Un troisième terrain rassemble toutefois une majorité beaucoup plus large : la répartition des moyens de l’éducation prioritaire. Selon l’étude, 76% des personnes interrogées sont favorables à ce que ces ressources ne soient plus ciblées en particulier sur les quartiers prioritaires de la politique de la ville, mais qu’elles puissent être attribuées à l’ensemble des établissements confrontés aux difficultés scolaires les plus importantes.
Une telle évolution permettrait notamment d’intégrer davantage de bourgs et de territoires ruraux aux dispositifs de soutien. Cette question territoriale est directement liée au positionnement de la fondation commanditaire de l’enquête, engagée sur les difficultés éducatives rencontrées dans les zones rurales et les petites villes. Le résultat n’en reste pas moins massif : plus de trois personnes interrogées sur quatre approuvent le principe d’un ciblage des moyens fondé plus largement sur les difficultés scolaires constatées.

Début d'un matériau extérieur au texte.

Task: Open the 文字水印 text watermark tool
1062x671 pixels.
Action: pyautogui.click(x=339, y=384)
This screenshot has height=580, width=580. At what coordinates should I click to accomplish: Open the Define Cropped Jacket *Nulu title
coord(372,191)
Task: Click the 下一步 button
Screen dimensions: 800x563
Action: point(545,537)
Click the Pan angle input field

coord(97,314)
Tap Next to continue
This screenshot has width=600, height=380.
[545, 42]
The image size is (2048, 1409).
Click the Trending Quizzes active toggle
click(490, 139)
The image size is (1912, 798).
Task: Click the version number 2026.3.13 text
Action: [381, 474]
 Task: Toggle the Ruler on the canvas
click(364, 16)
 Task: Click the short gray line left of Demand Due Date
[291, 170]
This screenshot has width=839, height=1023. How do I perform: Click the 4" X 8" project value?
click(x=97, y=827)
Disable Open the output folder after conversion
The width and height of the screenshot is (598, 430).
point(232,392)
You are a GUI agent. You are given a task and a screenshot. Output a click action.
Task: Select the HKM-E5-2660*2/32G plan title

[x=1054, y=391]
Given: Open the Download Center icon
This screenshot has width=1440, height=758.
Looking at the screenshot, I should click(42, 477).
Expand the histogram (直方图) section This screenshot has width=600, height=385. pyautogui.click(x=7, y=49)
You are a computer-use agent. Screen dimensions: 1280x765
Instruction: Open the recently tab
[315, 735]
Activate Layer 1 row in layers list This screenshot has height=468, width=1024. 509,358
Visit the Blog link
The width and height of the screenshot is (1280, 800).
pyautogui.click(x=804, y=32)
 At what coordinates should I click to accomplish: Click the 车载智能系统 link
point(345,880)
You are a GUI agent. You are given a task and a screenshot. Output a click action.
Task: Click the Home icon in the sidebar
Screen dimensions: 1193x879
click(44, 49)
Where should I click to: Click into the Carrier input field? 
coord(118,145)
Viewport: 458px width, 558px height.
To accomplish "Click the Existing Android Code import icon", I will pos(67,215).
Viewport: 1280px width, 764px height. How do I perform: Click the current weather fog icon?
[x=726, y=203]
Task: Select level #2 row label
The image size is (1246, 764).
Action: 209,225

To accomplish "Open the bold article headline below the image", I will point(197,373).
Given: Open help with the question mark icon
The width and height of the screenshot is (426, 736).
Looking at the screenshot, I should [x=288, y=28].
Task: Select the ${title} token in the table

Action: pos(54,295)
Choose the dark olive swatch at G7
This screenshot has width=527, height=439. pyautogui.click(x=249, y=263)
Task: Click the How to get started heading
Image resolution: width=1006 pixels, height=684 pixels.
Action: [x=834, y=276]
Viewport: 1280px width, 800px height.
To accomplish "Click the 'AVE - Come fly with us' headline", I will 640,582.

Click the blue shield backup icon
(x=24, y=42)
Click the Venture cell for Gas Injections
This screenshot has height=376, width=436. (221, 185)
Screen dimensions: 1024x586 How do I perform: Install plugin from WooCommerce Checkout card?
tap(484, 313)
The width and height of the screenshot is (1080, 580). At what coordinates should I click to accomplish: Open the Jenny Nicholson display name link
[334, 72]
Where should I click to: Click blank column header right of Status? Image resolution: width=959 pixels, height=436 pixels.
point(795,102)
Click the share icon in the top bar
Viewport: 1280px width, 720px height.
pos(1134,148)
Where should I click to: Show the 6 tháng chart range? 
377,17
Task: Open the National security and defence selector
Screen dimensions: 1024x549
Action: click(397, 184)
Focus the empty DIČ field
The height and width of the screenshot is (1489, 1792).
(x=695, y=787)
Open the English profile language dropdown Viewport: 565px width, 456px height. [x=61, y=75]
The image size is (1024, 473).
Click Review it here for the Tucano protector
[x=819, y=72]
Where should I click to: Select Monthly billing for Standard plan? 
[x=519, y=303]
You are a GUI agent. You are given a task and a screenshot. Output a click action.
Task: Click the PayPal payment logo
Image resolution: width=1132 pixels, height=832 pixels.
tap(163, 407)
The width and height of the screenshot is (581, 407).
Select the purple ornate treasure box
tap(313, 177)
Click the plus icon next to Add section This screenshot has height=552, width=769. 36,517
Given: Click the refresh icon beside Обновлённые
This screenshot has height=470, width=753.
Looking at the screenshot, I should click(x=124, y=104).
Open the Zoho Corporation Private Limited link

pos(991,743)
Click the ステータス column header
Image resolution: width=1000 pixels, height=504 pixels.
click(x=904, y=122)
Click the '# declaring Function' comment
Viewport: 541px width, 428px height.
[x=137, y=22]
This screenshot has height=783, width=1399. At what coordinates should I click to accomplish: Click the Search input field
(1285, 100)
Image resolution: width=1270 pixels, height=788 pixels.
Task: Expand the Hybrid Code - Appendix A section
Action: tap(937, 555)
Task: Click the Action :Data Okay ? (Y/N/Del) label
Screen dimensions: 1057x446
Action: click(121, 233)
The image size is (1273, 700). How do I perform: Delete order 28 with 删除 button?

À quelques mois de l’entrée de la campagne présidentielle de 2027 dans une phase plus active, les données du sondage mettent ainsi les responsables politiques face à plusieurs demandes simultanées. L’école doit être davantage présente dans le débat pour 75% des Français. Elle doit devenir un chantier prioritaire pour 88%. Mais elle doit surtout répondre à une fragilisation beaucoup plus profonde : lorsque seuls 52% des sondés croient encore à la capacité de l’école à offrir l’égalité des chances, la question éducative ne porte plus seulement sur le fonctionnement quotidien de l’Éducation nationale. Elle touche directement à l’une des promesses sociales centrales du modèle républicain français.
*Sondage IFOP pour Excellence Ruralités mené du 29 au 30 juillet 2026 auprès d’un échantillon de 1.000 personnes, représentatif de la population française âgée de 18 ans et plus.